## What you will do
Rewrite the lines below, changing every "computer-use agent" to "screen-navigation agent" and leaving everything else as it is.

— start —

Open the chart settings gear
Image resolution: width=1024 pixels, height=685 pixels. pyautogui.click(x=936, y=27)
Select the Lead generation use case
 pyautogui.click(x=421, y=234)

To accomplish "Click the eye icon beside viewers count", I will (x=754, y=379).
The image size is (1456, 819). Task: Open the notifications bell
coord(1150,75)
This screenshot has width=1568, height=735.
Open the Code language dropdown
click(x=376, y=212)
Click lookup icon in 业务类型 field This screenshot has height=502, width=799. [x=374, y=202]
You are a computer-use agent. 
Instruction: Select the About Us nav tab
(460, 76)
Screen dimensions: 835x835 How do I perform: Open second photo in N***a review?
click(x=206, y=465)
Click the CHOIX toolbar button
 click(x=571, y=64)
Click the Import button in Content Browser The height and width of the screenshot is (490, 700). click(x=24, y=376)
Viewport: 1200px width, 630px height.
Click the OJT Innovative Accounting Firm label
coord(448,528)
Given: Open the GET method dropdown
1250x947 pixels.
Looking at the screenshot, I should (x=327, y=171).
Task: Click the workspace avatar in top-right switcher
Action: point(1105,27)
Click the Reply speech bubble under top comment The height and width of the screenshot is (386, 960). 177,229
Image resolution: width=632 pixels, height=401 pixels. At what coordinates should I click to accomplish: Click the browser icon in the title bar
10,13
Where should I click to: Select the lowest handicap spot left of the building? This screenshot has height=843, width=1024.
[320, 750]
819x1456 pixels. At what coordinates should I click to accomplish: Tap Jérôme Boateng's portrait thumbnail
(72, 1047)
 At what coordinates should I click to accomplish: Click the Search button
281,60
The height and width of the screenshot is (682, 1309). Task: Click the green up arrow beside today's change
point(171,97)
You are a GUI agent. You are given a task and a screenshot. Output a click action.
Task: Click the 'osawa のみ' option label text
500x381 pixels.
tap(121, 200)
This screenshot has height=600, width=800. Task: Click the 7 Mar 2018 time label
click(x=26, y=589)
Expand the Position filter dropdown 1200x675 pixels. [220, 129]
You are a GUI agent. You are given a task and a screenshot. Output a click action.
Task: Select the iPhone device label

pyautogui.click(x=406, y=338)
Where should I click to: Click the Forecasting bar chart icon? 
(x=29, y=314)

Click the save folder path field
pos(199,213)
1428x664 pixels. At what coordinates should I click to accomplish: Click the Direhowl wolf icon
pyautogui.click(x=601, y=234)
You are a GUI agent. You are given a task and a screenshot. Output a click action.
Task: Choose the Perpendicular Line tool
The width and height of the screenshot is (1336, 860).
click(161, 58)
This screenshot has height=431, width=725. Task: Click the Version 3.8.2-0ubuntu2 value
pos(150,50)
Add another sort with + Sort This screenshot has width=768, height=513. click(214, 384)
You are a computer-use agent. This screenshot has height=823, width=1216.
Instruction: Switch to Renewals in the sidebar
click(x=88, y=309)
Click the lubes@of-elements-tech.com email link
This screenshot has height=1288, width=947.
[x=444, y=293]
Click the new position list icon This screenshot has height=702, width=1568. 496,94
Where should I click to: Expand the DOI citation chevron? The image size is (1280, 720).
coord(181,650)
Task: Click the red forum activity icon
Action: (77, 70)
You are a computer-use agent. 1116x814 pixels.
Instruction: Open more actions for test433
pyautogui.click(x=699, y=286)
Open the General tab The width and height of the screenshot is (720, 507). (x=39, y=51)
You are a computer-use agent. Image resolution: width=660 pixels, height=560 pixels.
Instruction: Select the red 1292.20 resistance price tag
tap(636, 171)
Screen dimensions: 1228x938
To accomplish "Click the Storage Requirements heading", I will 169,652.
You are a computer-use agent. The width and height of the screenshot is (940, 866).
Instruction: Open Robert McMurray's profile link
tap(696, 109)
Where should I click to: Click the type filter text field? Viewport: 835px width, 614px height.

— end —

## Complete output
Open the chart settings gear
Image resolution: width=1024 pixels, height=685 pixels. pyautogui.click(x=936, y=27)
Select the Lead generation use case
 pyautogui.click(x=421, y=234)

To accomplish "Click the eye icon beside viewers count", I will (x=754, y=379).
The image size is (1456, 819). Task: Open the notifications bell
coord(1150,75)
This screenshot has width=1568, height=735.
Open the Code language dropdown
click(x=376, y=212)
Click lookup icon in 业务类型 field This screenshot has height=502, width=799. [x=374, y=202]
You are a screen-navigation agent. 
Instruction: Select the About Us nav tab
(460, 76)
Screen dimensions: 835x835 How do I perform: Open second photo in N***a review?
click(x=206, y=465)
Click the CHOIX toolbar button
 click(x=571, y=64)
Click the Import button in Content Browser The height and width of the screenshot is (490, 700). click(x=24, y=376)
Viewport: 1200px width, 630px height.
Click the OJT Innovative Accounting Firm label
coord(448,528)
Given: Open the GET method dropdown
1250x947 pixels.
Looking at the screenshot, I should (x=327, y=171).
Task: Click the workspace avatar in top-right switcher
Action: point(1105,27)
Click the Reply speech bubble under top comment The height and width of the screenshot is (386, 960). 177,229
Image resolution: width=632 pixels, height=401 pixels. At what coordinates should I click to accomplish: Click the browser icon in the title bar
10,13
Where should I click to: Select the lowest handicap spot left of the building? This screenshot has height=843, width=1024.
[320, 750]
819x1456 pixels. At what coordinates should I click to accomplish: Tap Jérôme Boateng's portrait thumbnail
(72, 1047)
 At what coordinates should I click to accomplish: Click the Search button
281,60
The height and width of the screenshot is (682, 1309). Task: Click the green up arrow beside today's change
point(171,97)
You are a GUI agent. You are given a task and a screenshot. Output a click action.
Task: Click the 'osawa のみ' option label text
500x381 pixels.
tap(121, 200)
This screenshot has height=600, width=800. Task: Click the 7 Mar 2018 time label
click(x=26, y=589)
Expand the Position filter dropdown 1200x675 pixels. [220, 129]
You are a GUI agent. You are given a task and a screenshot. Output a click action.
Task: Select the iPhone device label

pyautogui.click(x=406, y=338)
Where should I click to: Click the Forecasting bar chart icon? 
(x=29, y=314)

Click the save folder path field
pos(199,213)
1428x664 pixels. At what coordinates should I click to accomplish: Click the Direhowl wolf icon
pyautogui.click(x=601, y=234)
You are a GUI agent. You are given a task and a screenshot. Output a click action.
Task: Choose the Perpendicular Line tool
The width and height of the screenshot is (1336, 860).
click(161, 58)
This screenshot has height=431, width=725. Task: Click the Version 3.8.2-0ubuntu2 value
pos(150,50)
Add another sort with + Sort This screenshot has width=768, height=513. click(214, 384)
You are a screen-navigation agent. This screenshot has height=823, width=1216.
Instruction: Switch to Renewals in the sidebar
click(x=88, y=309)
Click the lubes@of-elements-tech.com email link
This screenshot has height=1288, width=947.
[x=444, y=293]
Click the new position list icon This screenshot has height=702, width=1568. 496,94
Where should I click to: Expand the DOI citation chevron? The image size is (1280, 720).
coord(181,650)
Task: Click the red forum activity icon
Action: (77, 70)
You are a screen-navigation agent. 1116x814 pixels.
Instruction: Open more actions for test433
pyautogui.click(x=699, y=286)
Open the General tab The width and height of the screenshot is (720, 507). (x=39, y=51)
You are a screen-navigation agent. Image resolution: width=660 pixels, height=560 pixels.
Instruction: Select the red 1292.20 resistance price tag
tap(636, 171)
Screen dimensions: 1228x938
To accomplish "Click the Storage Requirements heading", I will 169,652.
You are a screen-navigation agent. The width and height of the screenshot is (940, 866).
Instruction: Open Robert McMurray's profile link
tap(696, 109)
Where should I click to: Click the type filter text field? Viewport: 835px width, 614px height.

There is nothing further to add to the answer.